R. - Il Papa è molto vicino a noi, ha il nostro Paese nel cuore, lo dice sempre. Ricordo il momento del suo viaggio: c'era molta tensione, era un momento difficile tanto da far dubitare del Suo arrivo. Eppure Lui è venuto, ha aperto la porta della misericordia e ha proclamato Bangui capitale spirituale del mondo. Noi non lo dimentichiamo: la Chiesa cattolica e tutti i centrafricani hanno il Papa nel cuore e lo seguiamo da vicino. Quanto Lui sta dicendo per dare coraggio all'umanità in questo tempo, ci arriva in modo diretto e i vescovi centrafricani che hanno fatto una relazione di recente sul nostro Paese, hanno citato le parole del Papa nell'omelia durante la Sua visita. Allora chiese ai gruppi armati di non usare gli strumenti di morte ma di cercare le vie del dialogo per costruire, nell'amore e nella misericordia, la pace.

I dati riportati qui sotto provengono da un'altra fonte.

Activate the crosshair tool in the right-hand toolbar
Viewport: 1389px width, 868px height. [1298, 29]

In questo momento la pandemia minaccia il mondo, l'Africa in modo minore, ma ci sono guerre e paure che altrettanto sgomentano. Il Natale è luce nonostante tutto e ci dobbiamo credere nella presenza di Gesù tra noi. Questo è che ci salva e ci dà forza?
R.- Dio ha creato l'uomo per essere sempre in comunione con Lui. Poi con il peccato la vita dell'uomo ha conosciuto momenti di sofferenza e di difficoltà, ora il Natale serve proprio per comunicarci la luce e il calore che dobbiamo sempre sentire da parte di Dio. "Dio ha tanto amato il mondo da dare il Suo Figlio": e Natale è segno di questo non abbandonarci al buio, alla malattia e alla sofferenza. Dio si fa uomo per darci dignità e vita in abbondanza e la vita la troviamo solo in Lui. Apriamo allora il nostro cuore e non lo chiudiamo a causa della pandemia e delle guerre: anzi, proprio in questo momento dobbiamo ripetere "Signore vieni a salvarci, vieni in nostro aiuto" e Lui che ascolta sempre il grido degli umili, verrà. L'umanità, ora più che mai, deve saper toccare questa mano, questo cuore di Dio che vuole salvarla.

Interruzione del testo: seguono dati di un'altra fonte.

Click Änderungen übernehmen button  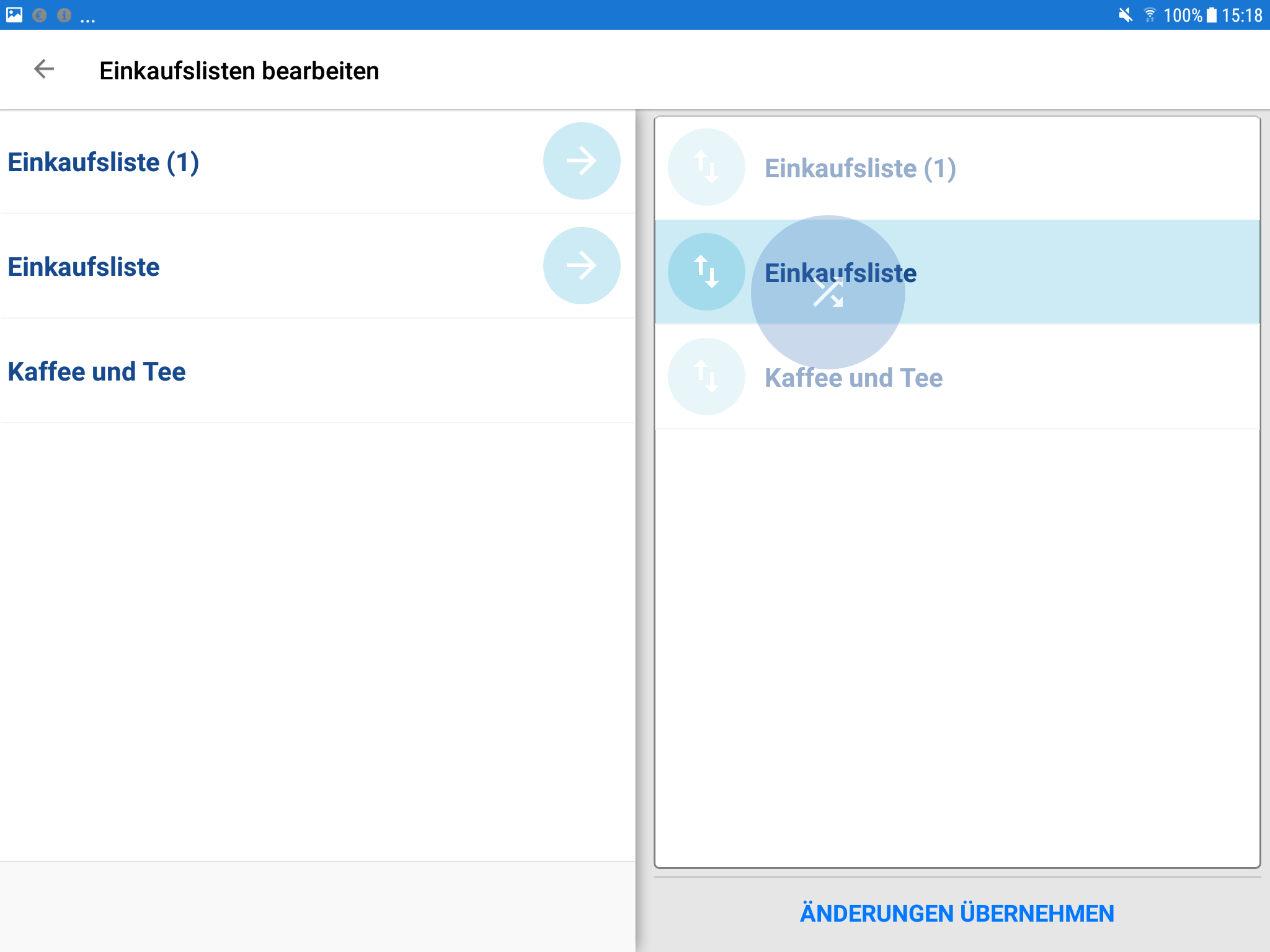pos(957,913)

Con la comunità musulmana, in questo momento così delicato, riuscite a camminare insieme e a sostenere la popolazione?
R. - Diciamo che c'è uno spazio di dialogo con i fratelli musulmani e anche con i cristiani non cattolici che noi chiamiamo "Piattaforma religiosa" e che è una testimonianza forte per il Paese. In questa piattaforma cerchiamo l'unità e il sostegno reciproco per dialogare. In questo senso tanti fratelli musulmani come noi condannano quanto sta accadendo: quando infatti in passato si è parlato di guerra di religione, non è stato e non è vero, lo dicono solo coloro che ci vogliono sfruttare. La nostra Piattaforma invece è un modello chiaro e forte di vita insieme.